Palestinos hacen cola para una comida preparada por voluntarios en Rafah. Según un informe de la ONU, los 2,3 millones de habitantes de Gaza están en alto riesgo de hambruna. MOHAMMED ZAANOUN/ ACTIVESTILLS (©)
En 2023, la defensa del Gobierno de Israel es cada vez más débil. La acusación de “antisemitismo” cae sobre toda personalidad, organización o colectivo que denuncie las matanzas llevadas a cabo en nombre de toda la población judía del mundo, pero los primeros en responder a eso han sido organizaciones como Jewish Voice for Peace, que denuncian la judeofobia presente en los discursos de Biden o del propio Netanyahu.
“Es importante transmitir a la comunidad judía que hay que tomar posición frente a una tragedia como la de ahora, frente a este genocidio hecho en nuestro nombre y en nombre de los muertos del genocidio nazi”, concluye Cohen. “El mensaje que quiero transmitir es que no hay ninguna contradicción entre estar en contra del sionismo y ser una persona que quiere la liberación y seguridad tanto para los pueblos judíos que hay por todo el mundo como para cualquier otra comunidad marginalizada por el racismo global”, insiste Stoolman.
Pese al optimismo al que invitan las acciones de desobediencia y las protestas en todo el mundo a favor de Gaza, el panorama antes de que cese o disminuya el brutal ataque israelí es descorazonador. “El final en Gaza, el único que los israelíes son capaces de imaginar, es antiguo: la limpieza étnica”, escribía a mediados de diciembre Haim Bresheeth-Žabner. Ningún partido político ni Gobierno alguno en la historia de Israel ha planteado una solución política no militar plausible. El plan, desde 1946, ha sido apropiarse de todo el territorio, como los colonos americanos hicieron con las grandes llanuras. Tras el ataque del 7 de octubre, la anexión de la tierra costera ha sido coreada por los ministros israelíes y objeto de “bromas” por parte de una inmobiliaria y detrás del control de la Franja se encuentra también la intención de explotar los yacimientos de gas de la Cuenca del Levante, en el Mediterráneo oriental.

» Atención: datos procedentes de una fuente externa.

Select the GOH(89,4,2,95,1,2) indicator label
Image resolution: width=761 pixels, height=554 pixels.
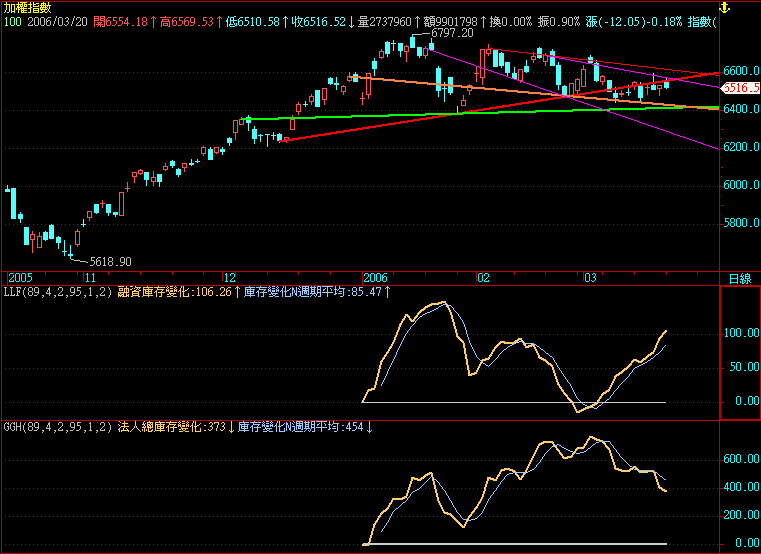pos(57,427)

Pero dentro de Israel no se habla de las intenciones políticas y económicas detrás de las masacres. Solo se alude a la “destrucción de Hamás” como único final posible.

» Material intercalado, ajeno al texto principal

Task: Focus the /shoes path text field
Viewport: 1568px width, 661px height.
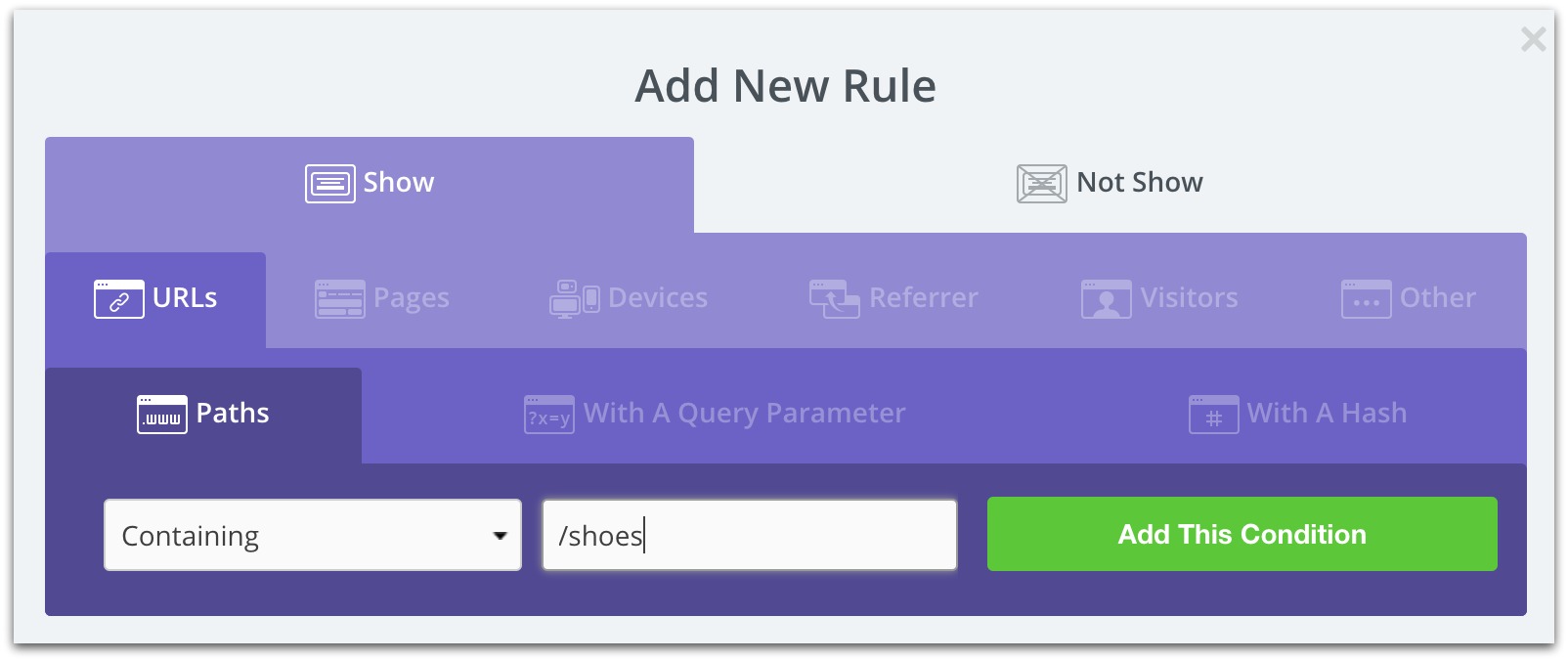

Sin perspectiva de una paz duradera, el conjunto de los pueblos del planeta espera un cese de los bombardeos, un alto el fuego que termine momentáneamente con las imágenes del terror que se han reproducido desde el 7 de octubre. Los partidarios de la solución de un único Estado laico, donde convivan árabes y judíos, reconocen que los hechos de 2023 dificultan vislumbrar un futuro en el que las víctimas vivan en pie de igualdad con sus verdugos. Quienes siguen defendiendo honesta y no retóricamente la solución de los dos Estados, advierten de que ese nunca fue el plan de Israel, que está desarrollando su plan de anexionarse la franja de Gaza y aumenta la legitimación y expansión de los colonos en Cisjordania. No parece haber una solución a la vista después de este genocidio. Solo queda la esperanza de que las acciones de desobediencia civil, las protestas y el empuje de la sociedad civil derribe el muro de acero que divide a los Gobiernos de la cada vez más estrecha “comunidad internacional” de los pueblos que desean vivir en paz.